6.3 Occasional Use Services. Unless otherwise specified in the Service Order for an Occasional Use Service, any and all Occasional Use Services are made available on a preemptible basis and may be deliberately preempted or interrupted by Intelsat for restoration purposes or in order for Intelsat to satisfy obligations to third parties. Intelsat shall make such decisions in its sole discretion.

6.4 Customer’s Rights. To the extent that any period of interruption results in a loss to Customer of the use of the Service sufficient to constitute a Confirmed Outage under Sections 5.1 and 5.2 above, and/or a Confirmed Failure under Section 7.2 below, the Customer shall have all of the rights and remedies regarding Outage Credits in accordance with Section 5.3 above and/or termination in accordance with Section 7.2 below, as applicable.

 

7. TERMINATION

7.1 Termination for Cause. Intelsat may terminate this MSA, or terminate any Service Order(s) under this MSA, immediately upon notice to Customer if Customer: (i) fails to make payment of any amount due to Intelsat, and such amount remains unpaid within [***] days after receiving from Intelsat a notice of such nonpayment, or (ii) fails to cease activity in violation of Sections 3,1, 3.2 and/or 3.3 above immediately upon receiving telephone, facsimile and/or e-mail notice from Intelsat, or (iii) breaches any warranty or is otherwise in material breach of any other provisions of the Agreement and does not cure such breach within thirty (30) days after receiving from Intelsat a notice of such breach, or (iv) files a petition in bankruptcy or is adjudicated bankrupt or insolvent, or files or has filed against it any petition or answer seeking any reorganisation, composition, liquidation or similar relief for itself under any applicable statute, law or regulation or makes any general assignment for the benefit of its creditors, or admits in writing its inability to pay its debts generally as they become due.
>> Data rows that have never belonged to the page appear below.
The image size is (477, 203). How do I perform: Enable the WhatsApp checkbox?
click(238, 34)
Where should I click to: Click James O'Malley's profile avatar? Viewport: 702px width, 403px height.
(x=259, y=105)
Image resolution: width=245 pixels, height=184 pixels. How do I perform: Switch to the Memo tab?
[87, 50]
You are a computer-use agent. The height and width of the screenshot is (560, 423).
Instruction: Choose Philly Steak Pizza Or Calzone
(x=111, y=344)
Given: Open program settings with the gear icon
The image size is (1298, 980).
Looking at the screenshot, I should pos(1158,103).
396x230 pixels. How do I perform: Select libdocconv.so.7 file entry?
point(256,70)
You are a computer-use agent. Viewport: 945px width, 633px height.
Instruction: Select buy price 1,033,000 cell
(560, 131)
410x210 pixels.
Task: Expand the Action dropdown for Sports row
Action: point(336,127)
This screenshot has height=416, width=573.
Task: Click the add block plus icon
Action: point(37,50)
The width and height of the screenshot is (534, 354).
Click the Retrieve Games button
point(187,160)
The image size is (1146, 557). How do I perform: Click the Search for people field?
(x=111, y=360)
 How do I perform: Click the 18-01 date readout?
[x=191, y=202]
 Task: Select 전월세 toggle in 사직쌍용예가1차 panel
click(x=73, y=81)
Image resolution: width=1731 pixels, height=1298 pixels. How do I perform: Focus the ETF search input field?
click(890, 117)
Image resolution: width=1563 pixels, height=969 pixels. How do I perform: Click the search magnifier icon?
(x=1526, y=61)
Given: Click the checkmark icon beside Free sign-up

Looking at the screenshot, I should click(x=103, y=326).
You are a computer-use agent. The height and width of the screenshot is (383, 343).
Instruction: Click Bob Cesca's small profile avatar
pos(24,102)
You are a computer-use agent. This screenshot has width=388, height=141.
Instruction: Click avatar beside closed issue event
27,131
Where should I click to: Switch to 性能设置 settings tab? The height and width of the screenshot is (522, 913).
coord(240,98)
In the event that Intelsat terminates a Service Order for any of the reasons set forth in this Section 7.1, in addition to all of Intelsat’s other remedies at law or in equity, Intelsat may declare due and payable a “Termination Fee” equal to the total remaining Service Fees for what had been the scheduled Service Term. For cases where the Charges are recurring but non-fixed, the computation of the Termination Fee shall be based on average and/or expected average Charges as specified in the relevant Service Order. Intelsat may apply the Deposit or other security, if any, against the Termination Fee. In such circumstances, Intelsat shall be entitled to use the Service for whatever purpose Intelsat deems fit and Customer shall not be entitled to any equitable relief with respect to such use or any refund of amounts paid to Intelsat, Customer acknowledges that Intelsat’s rights set forth in this Section: (i) are reasonable under all of the circumstances existing as of this date; (ii) constitute liquidated damages for the loss of a bargain; and (iii) do not constitute a penalty.

7.2 Confirmed Failure. A “Confirmed Failure” shall have occurred if the Service fails to meet the Service Specifications for a period or periods of time specified in the Service Order, and such failure is confirmed by Intelsat. Either Party may terminate the affected Service Order, on notice to the other, if a Confirmed Failure occurs and Intelsat does not restore the Service within (i) fifteen (15) days if such Confirmed Failure is not due to a Force Majeure Event; or (ii) ninety (90) days if such Confirmed Failure is due to a Force Majeure Event; or (iii) within any such shorter period as it may become clearly ascertainable by Intelsat that restoration within the time frame permitted in (i) or (ii) above, as applicable, is not possible.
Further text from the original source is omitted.